Re: Annis McPherson Davis b. 1874 Dexter
MCPHERSON, MAULSBY
Posted By: Herbert Standing (email) In Response To: Annis McPherson Davis b. 1874 Dexter (Sherry Perez)
Date: 4/3/2003 at 11:10:13
Sherry Perez is looking for information concerning her great-grandmother, Annis Alvina (McPherson) Davis. I will submit what information I have concerning the ancestry of Annis (McPherson) Davis.
Allen G.McPherson b. 6 March 1848, d 6 April 1922, m. 13 March 1873, Dallas County, IA, Mary Ann Maulsby b. 26 Jan. 1853, d. Jan. 1888. Both are buried in the Bear Creek Cemetery in rural Union Township, Dallas County, IA, about six miles northeast of Dexter, Ia. In pioneer times this was a predominantly Quaker communtity, although a number are buried in the cemetery who were not members of the Society of Friends.

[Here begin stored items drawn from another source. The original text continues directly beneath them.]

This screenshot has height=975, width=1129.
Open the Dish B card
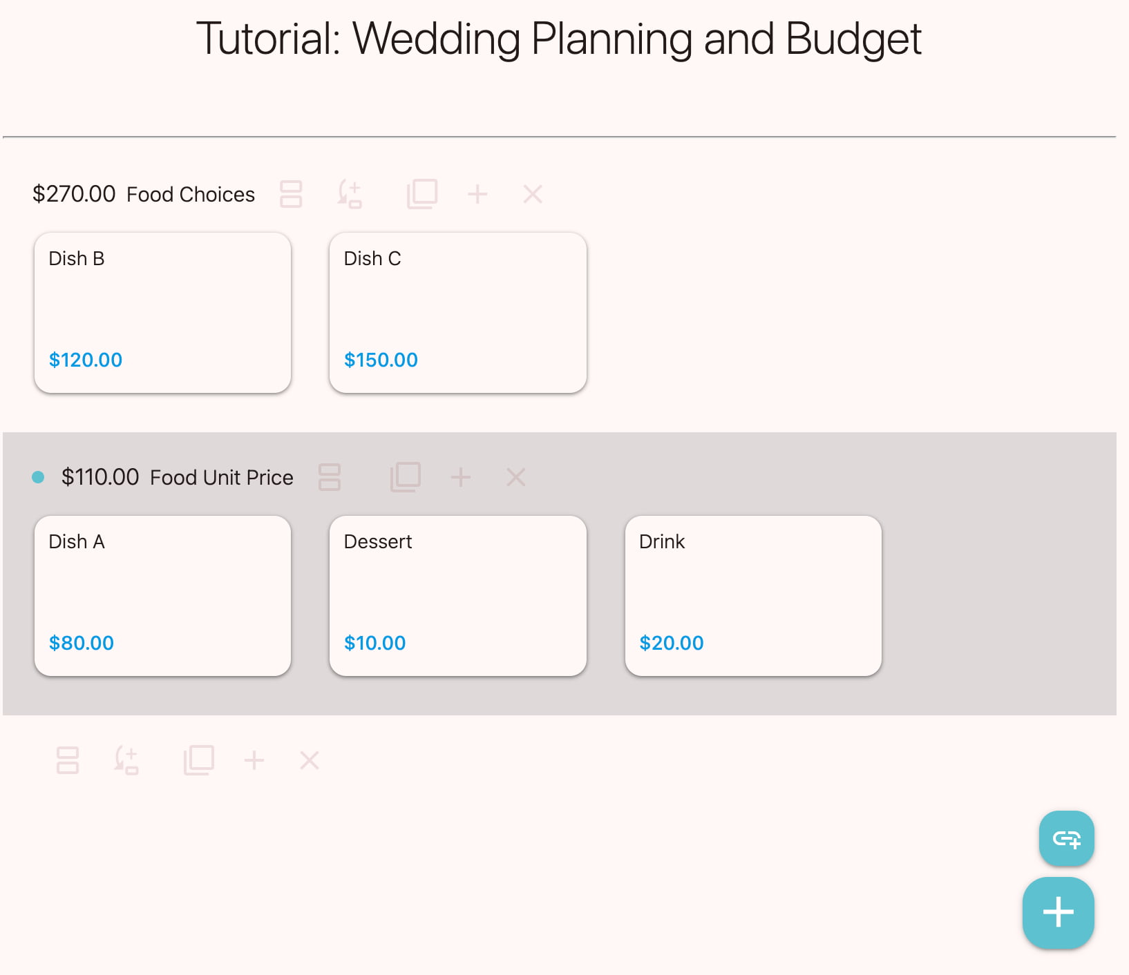(x=162, y=312)
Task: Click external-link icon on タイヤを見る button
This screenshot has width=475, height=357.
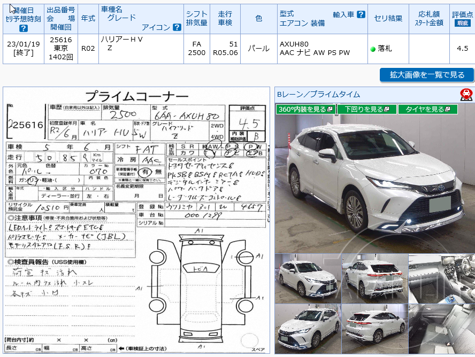Action: pyautogui.click(x=448, y=109)
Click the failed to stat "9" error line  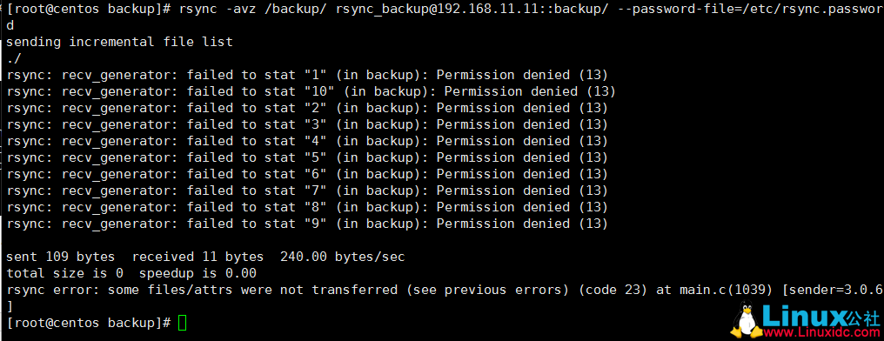pos(307,224)
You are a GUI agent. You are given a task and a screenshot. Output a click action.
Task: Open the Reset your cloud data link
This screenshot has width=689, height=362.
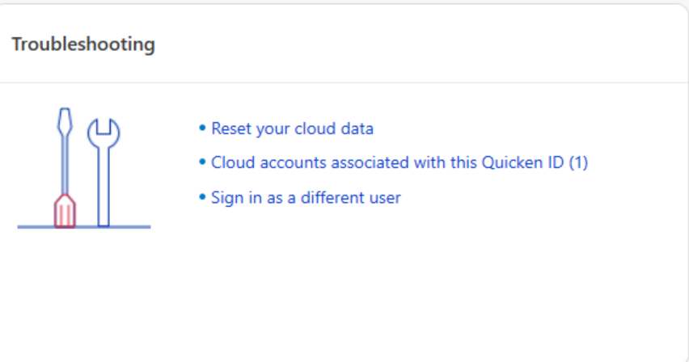[292, 128]
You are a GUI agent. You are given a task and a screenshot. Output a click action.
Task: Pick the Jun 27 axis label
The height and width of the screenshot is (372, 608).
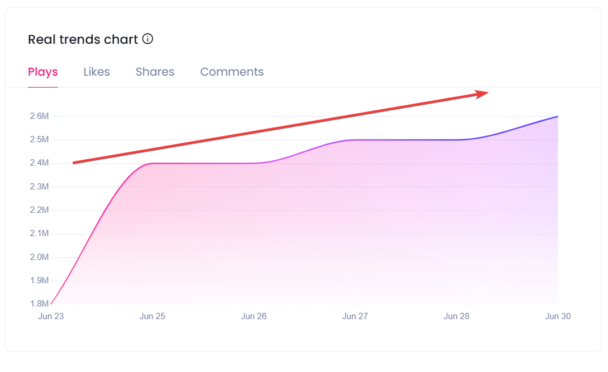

It does not appear that Allen and Mary Ann Maulsby were members of Friends. --- It appears that there is only one other McPherson burial in the Bear Creek Cemetery, that of Celestia McPherson, d. 11 Sep.1867, daughter of A.M. and Losada McPherson. [There may have been a misreading of the cemetery stone, as there are 1870 and 1880 census records of a Francis McPherson and wife, Losada (Maulsby) McPherson living in Union Twp., Dallas County, IA, residing in Dexter in 1880.]
Mary Ann Maulsby was probably a daughter (or adopted daughter) of Wiley R. Maulsby b 6 Feb 1928, d. 21 Jan. 1887 and his wife Polly Barnard d. 12 Dec. 1908, aged 75 years, 9 mo., 23 days. Both Wiley and Polly are buried in the Bear Creek Cemetery.--- In the "Record Book of the Sub-Deirectors of Union, Township, 1858-1865", p. 19, Wiley and Polly Maulsby are listed as parents of a daughter of school age, in Sub-District No. 4, which at that time seemed to be the number of the Bear Creek School, which I believe was first held in the first Bear Creek Friends Meetinghouse built near the site of the Bear Creek Cemetery. ----- Mary Ann Maulsby could well have been an adopted child or Wiley and Polly Mausby. There seems to be no record that they had other children. However, she would have been adopted long before the advent of of the orphan trains. There was no railroad in this area of Iowa until the building of the route from Des Moines to Omaha about 1868. --- It is likely that Mary Ann was born in Indiana and came to Iowa with the Maulsbys as a small child. The first pioneers at Bear Creek were predominantly Quaker or of Quaker descent, the first settlers arriving in 1853, although there had been settlements along the Raccoon River to the east and north as early as 1845.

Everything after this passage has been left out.